I guess I'll have to reduce retentions further beginning with groups on top of https://stats.openqa-monitor.qa.suse.de/d/b9298213-c3fa-4771-a409-c7f3a7d6c366/marius-test-dashbaord?orgId=1&from=now-30d&to=now. Before that I'd actually like to sort out the situation of groupless jobs. Maybe there's a real problem there and we could already gain a lot there (avoiding having to reduce retentions further).

Actions #16

Updated by mkittler 11 months ago

The cleanup of groupless jobs works, see #129412#note-7. The graph https://stats.openqa-monitor.qa.suse.de/d/nRDab3Jiz/openqa-jobs-test?orgId=1&viewPanel=19&from=1684162373491&to=1684320055535 also shows that it definitely works in production and at this point "groupless" is not the biggest group anymore.

So I guess I should reduce the retention of:

Actions #17

Updated by mkittler 11 months ago

About https://openqa.suse.de/admin/job_templates/143 and why jobs like https://openqa.suse.de/tests/5748792 have not been cleaned up or archived:


TLDR: The job is an important one and thus according to the configured retention supposed to stay forever. The archiving feature is only about logs and not the entire job result. The logs have actually been already cleaned up as expected. Thus there's nothing left to be archived.

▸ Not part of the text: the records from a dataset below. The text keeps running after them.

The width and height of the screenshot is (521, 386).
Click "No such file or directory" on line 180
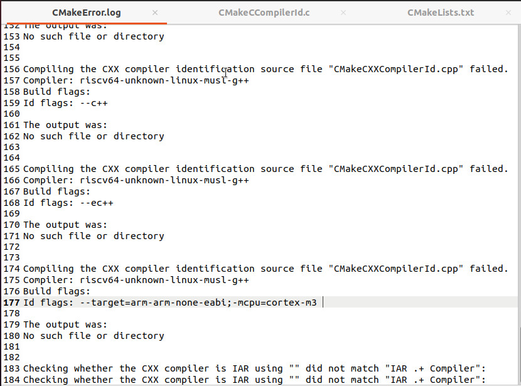[x=94, y=336]
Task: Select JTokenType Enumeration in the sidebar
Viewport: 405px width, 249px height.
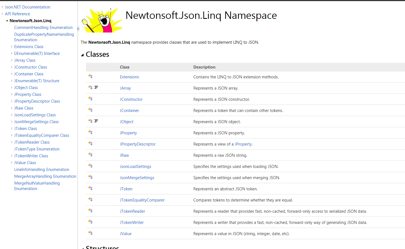Action: pyautogui.click(x=37, y=149)
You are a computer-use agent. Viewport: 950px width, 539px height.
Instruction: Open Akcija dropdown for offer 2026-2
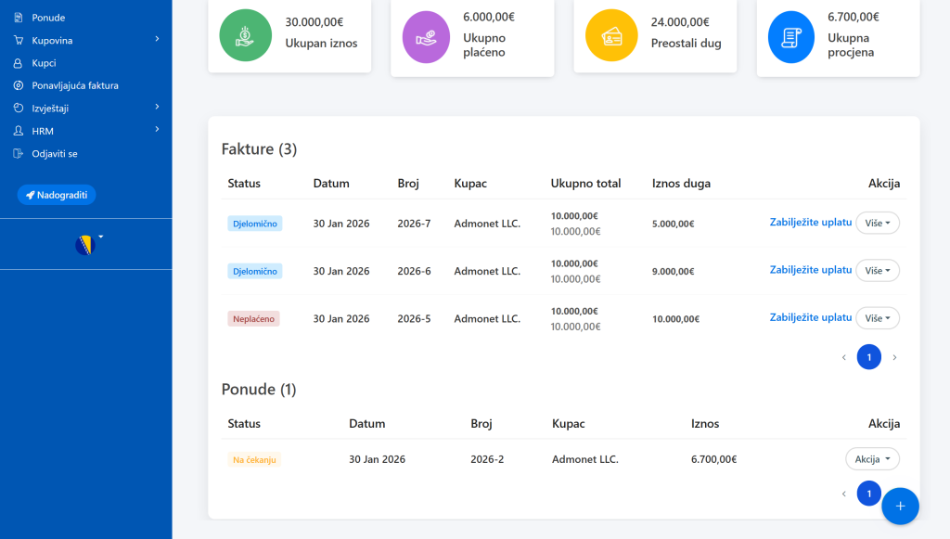[x=872, y=459]
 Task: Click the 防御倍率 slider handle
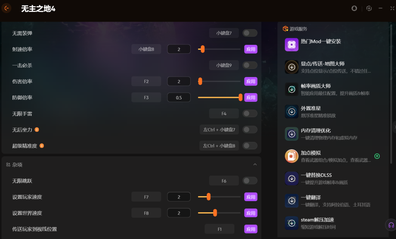click(241, 97)
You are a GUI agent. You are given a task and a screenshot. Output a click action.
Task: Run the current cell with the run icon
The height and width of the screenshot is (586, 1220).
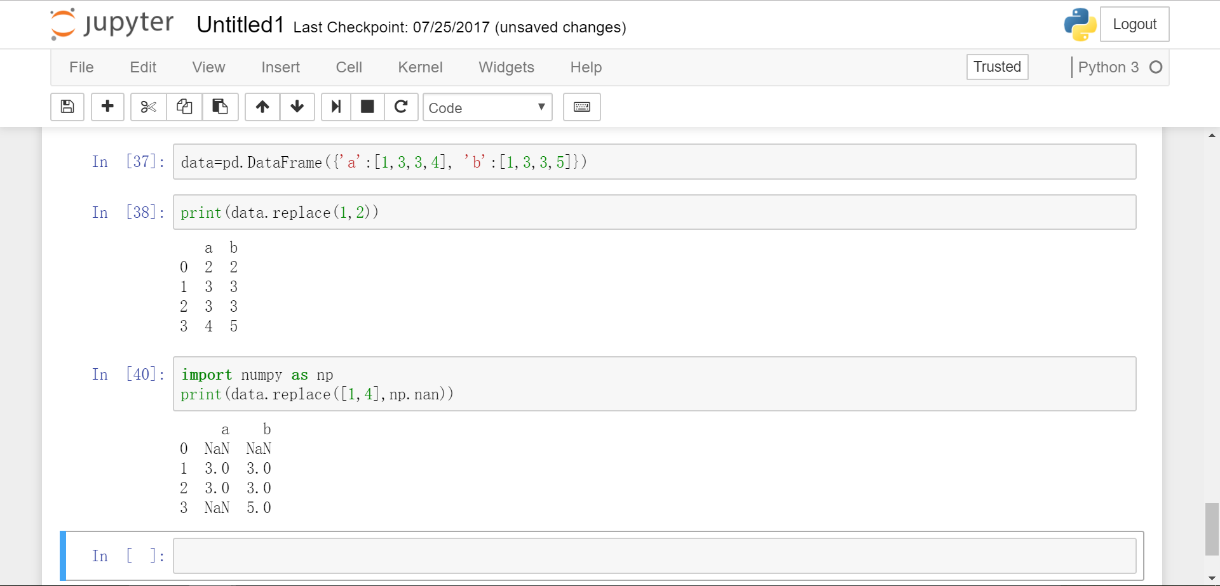336,107
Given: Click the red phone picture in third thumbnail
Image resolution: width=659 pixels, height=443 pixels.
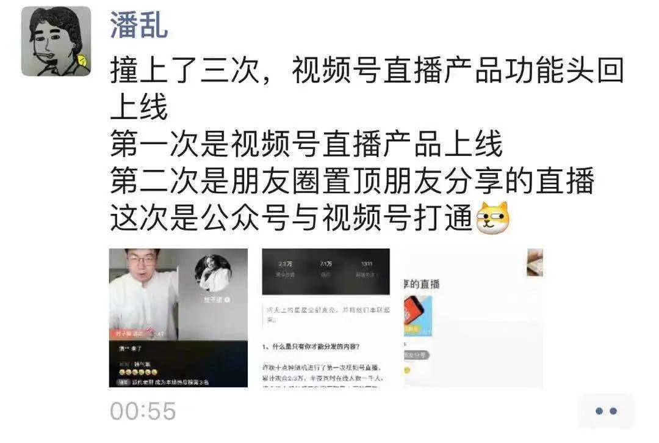Looking at the screenshot, I should (418, 316).
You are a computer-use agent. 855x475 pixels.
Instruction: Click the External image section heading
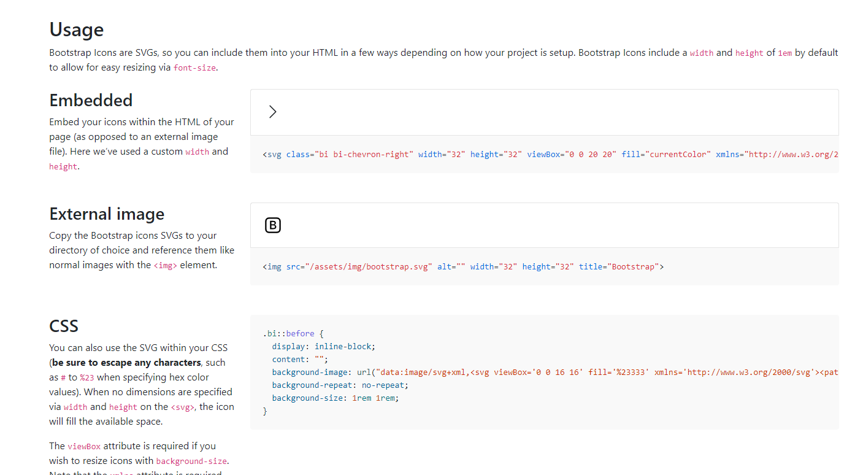[106, 214]
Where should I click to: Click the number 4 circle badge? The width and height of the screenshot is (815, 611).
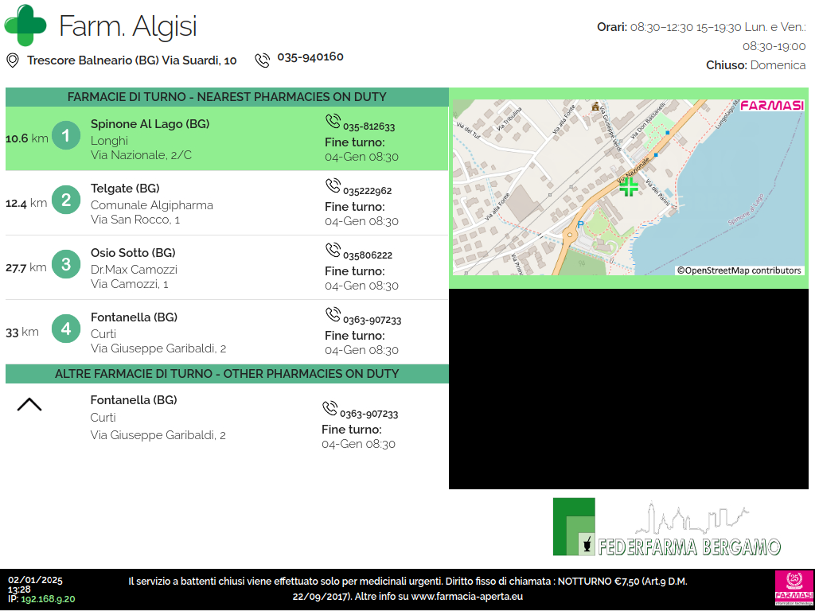(x=66, y=329)
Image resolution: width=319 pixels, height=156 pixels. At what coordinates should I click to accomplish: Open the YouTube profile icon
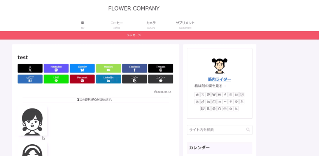point(197,102)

The following builds are important:

martchus@openqa:~> sudo -u geekotest /usr/share/openqa/script/openqa eval -V 'app->schema->resultset("JobGroups")->find(143)->important_builds'
[info] Loading external plugin AMQP
[info] Loading external plugin ObsRsync
[
  "100.1",
  "101.1",
  "117.1",
  "124.5",
  "126.1",
  "137.1",
  "142.3",
  "15.2",
  "151.1",
  "156.3",
  "162.1",
  "162.7",
  "164.1",
  "168.1",
  "172.3",
  "178.1",
  "181.4",
  "187.1",
  "19.1",
  "190.3",
  "195.1",
  "202.6",
  "209.2",
  "21.1",
  "213.2",
  "227.1",
  "228.1",
  "228.2",
  "24.1",
  "25.1",
  "29.1",
  "32.1",
  "38.1",
  "58.1",
  "61.1",
  "63.1",
  "64.17",
  "66.1",
  "72.4",
  "79.1",
  "80.5",
  "88.4",
  "89.1",
  "9.1",
  "93.2"
]

So https://openqa.suse.de/tests/5748792 is actually an important job which explains why it hasn't been cleaned up yet. It also hasn't been archived yet because:

  1. The job is exceeding the retention for important logs which subsequently have in fact been removed (and not preserved).
  2. The job is not exceeding the retention for important results. That's why it is still there at all.

The archiving feature's description in openqa.ini says: "Moves logs of jobs which are preserved during the cleanup because they are considered important to …". As stated in 1. the logs of that job have not been preserved. So it simply doesn't fall into the to-be-archived category as its logs are gone anyways. The code of the archiving feature is also in accordance with that description; is suppose that's really what happens.

Note that also the "Moves logs of …" part of the description is very important. It means that the archiving feature is only about logs. This makes also sense because screenshots might be shared between jobs and are thus excluded from archiving. The job's data in the database can of course also not be archived.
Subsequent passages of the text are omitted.